I don't think hypothetical people have rights.  But if you are to say that C's right correlates to D's duty (and if you mean it in the way Hohfeld meant it), you cannot say the duty exists prior to and independently of the right.  D can't owe a duty to C (not) to do X without C having a right that D (not) do X.  They are one and the same thing.


Charlie.



-----Original Message-----

From: Robert H Stevens [mailto:robert.stevens@ucl.ac.uk]
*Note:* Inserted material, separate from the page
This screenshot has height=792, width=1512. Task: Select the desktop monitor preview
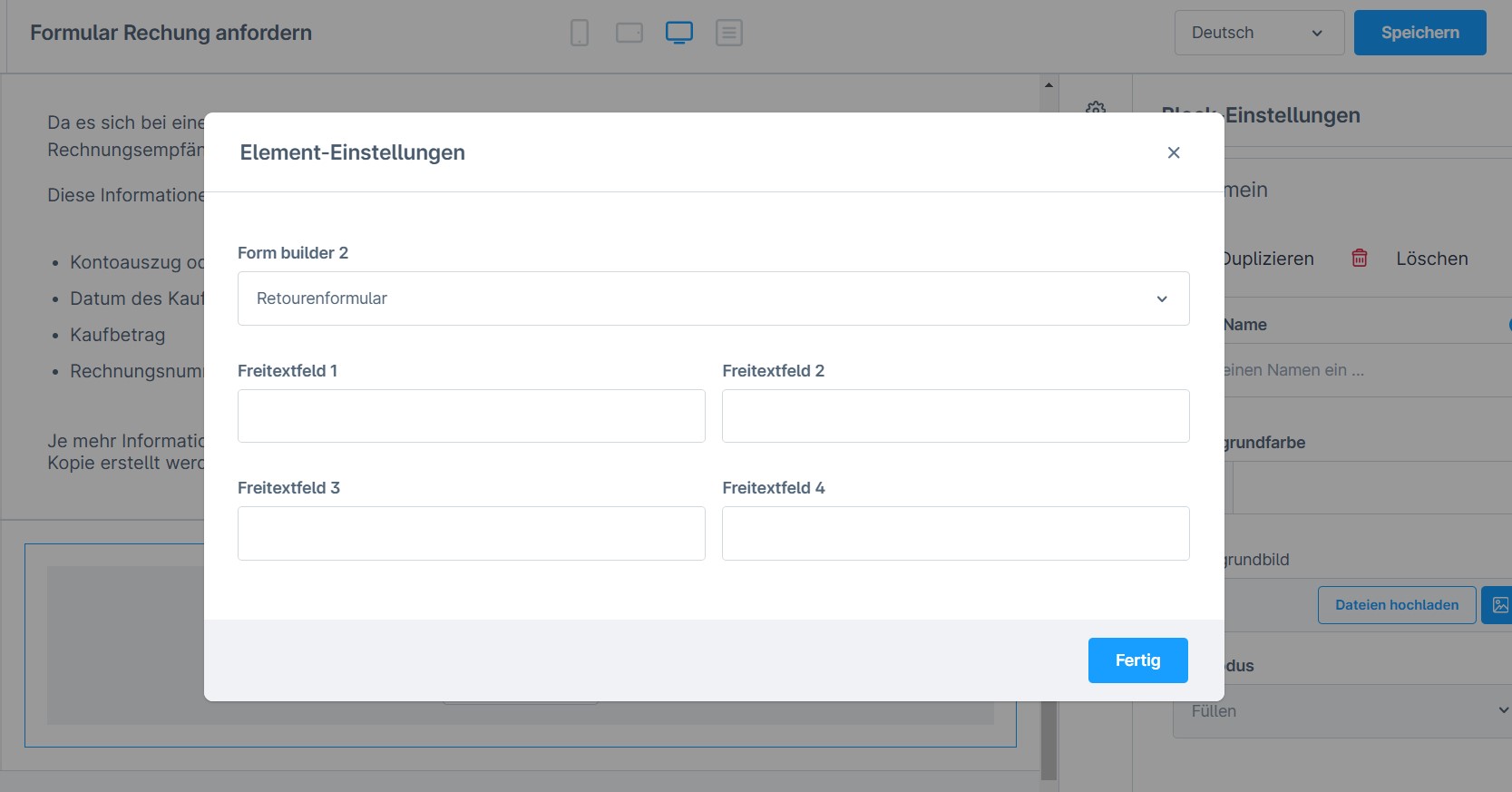click(x=679, y=33)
Sent: Wed 1/14/2009 6:32 PM

To: Webb,CE

Cc: robert.stevens@ucl.ac.uk; jneyers@uwo.ca; obligations@uwo.ca

Subject: Re: ODG: Duties to the unborn

 


Charlie wrote


>

> I have no qualms with the conclusion that injuries resulting from

> actions occurring before a claimant's birth may be actionable.  However,

> I don't think it's so easy to say that such a claim arises from the

> breach of a duty owed to the claimant without also accepting that we can

> owe duties to - and rights can be held by - as yet unborn children

> (indeed even "unconceived" children if the baby food example is followed

> through).  Even if we were to say that the harm is only suffered upon

> birth, the conduct of the defendant to which such a duty would apply

> precedes this.  If there are no rights pre-birth, there can be no

> corresponding duties.

>


I don't accept that.


Say a babyfood manufacturer manufactures powdered baby milk on 1 February

2009. A baby is conceived on 1 March 2009 and born on 1 December. On 2

December she is given some of the milk, and is poisoned because the milk

was carelessly manufactured.


The earliest the child could be a right-holder is upon conception (the

latest is birth). The manufacturer's duty is owed to all those babies who

he could reasonably foresee would be injured. That the right-holder, and

indeed the right to which the duty correlates, did not exist at the time

of manufacture is neither here nor there. There is a wrong to the child on

2 December even though the relevant right did not exist at the time of the

negligent manufacture. The duty correlates to a future right, not a

current one, in this case.


I can't see how hypothetical people, who may never exist, can have current

rights today, although future persons will acquire rights which we are,

today, under a duty to respect. So, it is not meaningless to talk of the

"rights of future generations and our need to respect them", even though

those rights don't exist yet, and might not if there were a global

catastrophe. It is only the duty which exists today.


Jason wrote


"Aren't you really creating a right to bodily integrity in disguise

then? Isn't it simpler to recognize the right to bodily integrity from

conception."


I don't think it is the same as the right to bodily integrity, as I

explained. It might be simpler to say we acquired the right to bodily

safety upon conception, but the problem is that the caselaw seems to say

we don't. The unborn cannot sue, for example. So we need another

explanation. Unless you live in England.